◆ **WHAT YOU SHOULD DO**:
Output exactly the lines below, starting with the line that has "Instruction: Click 'кв." and going on through the line that has "The image size is (395, 222).", both included, and no other lines.

======== PROVIDED INFORMATION

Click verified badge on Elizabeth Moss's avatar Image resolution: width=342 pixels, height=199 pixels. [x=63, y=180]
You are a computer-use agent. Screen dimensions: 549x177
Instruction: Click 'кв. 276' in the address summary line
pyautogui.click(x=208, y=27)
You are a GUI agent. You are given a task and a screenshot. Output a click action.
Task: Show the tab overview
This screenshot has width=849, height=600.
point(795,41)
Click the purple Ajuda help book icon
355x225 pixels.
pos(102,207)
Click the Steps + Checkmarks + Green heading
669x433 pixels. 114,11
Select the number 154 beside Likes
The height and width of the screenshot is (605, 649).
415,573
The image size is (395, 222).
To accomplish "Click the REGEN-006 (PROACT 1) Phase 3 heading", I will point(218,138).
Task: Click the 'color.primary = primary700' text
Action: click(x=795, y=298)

================
======== PROVIDED INFORMATION

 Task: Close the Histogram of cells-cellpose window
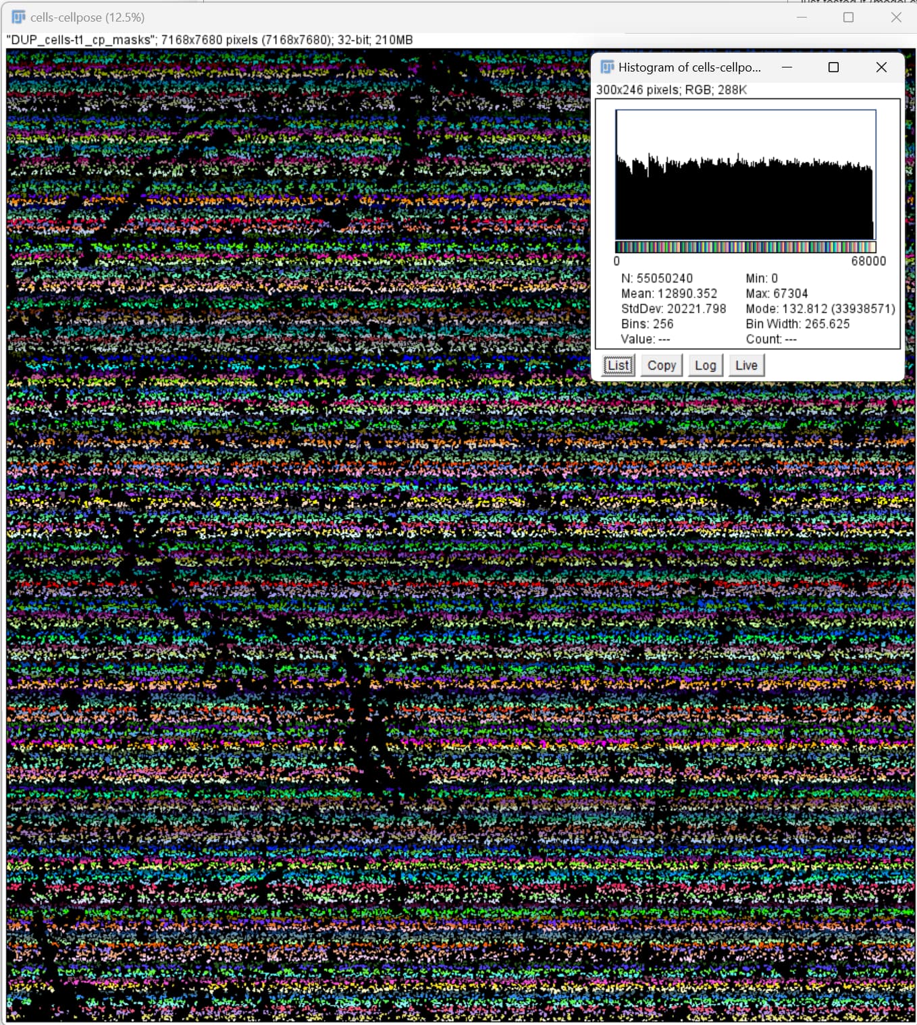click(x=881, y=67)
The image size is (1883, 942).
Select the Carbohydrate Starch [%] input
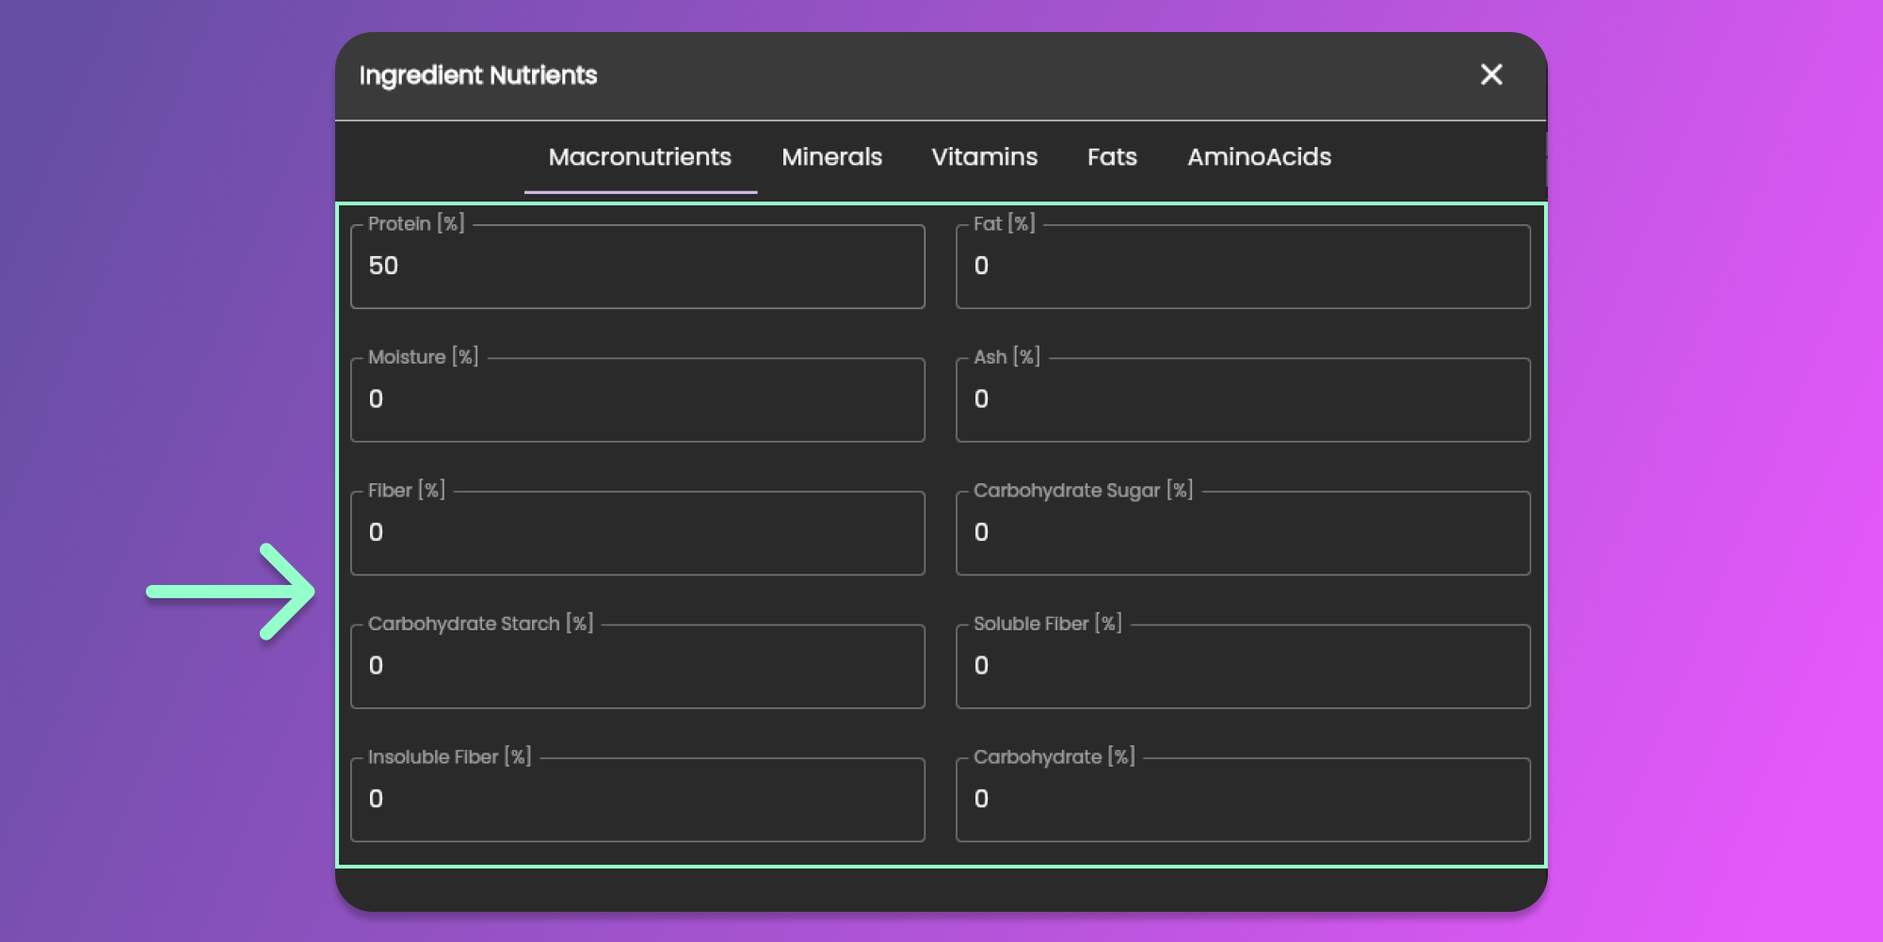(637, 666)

================
======== PROVIDED INFORMATION

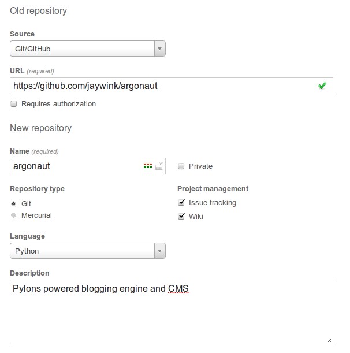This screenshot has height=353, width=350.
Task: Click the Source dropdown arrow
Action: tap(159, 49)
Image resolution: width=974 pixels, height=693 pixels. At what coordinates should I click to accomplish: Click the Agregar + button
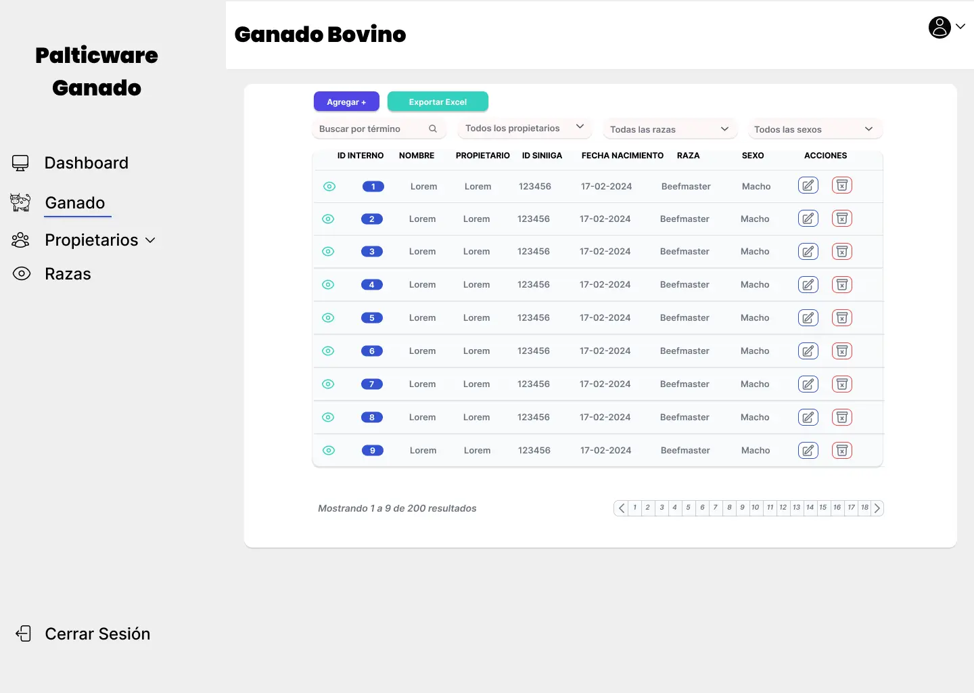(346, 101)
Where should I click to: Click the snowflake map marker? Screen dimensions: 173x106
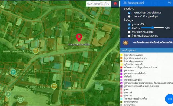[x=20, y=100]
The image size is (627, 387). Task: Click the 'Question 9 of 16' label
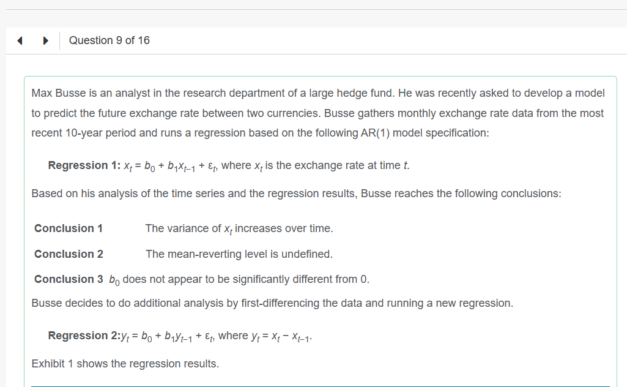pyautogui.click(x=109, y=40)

================

◆ **SOLUTION**:
Instruction: Click 'кв. 276' in the address summary line
pyautogui.click(x=208, y=27)
You are a GUI agent. You are given a task and a screenshot. Output a click action.
Task: Show the tab overview
This screenshot has width=849, height=600.
point(795,41)
Click the purple Ajuda help book icon
355x225 pixels.
pos(102,207)
Click the Steps + Checkmarks + Green heading
669x433 pixels. 114,11
Select the number 154 beside Likes
The height and width of the screenshot is (605, 649).
415,573
The image size is (395, 222).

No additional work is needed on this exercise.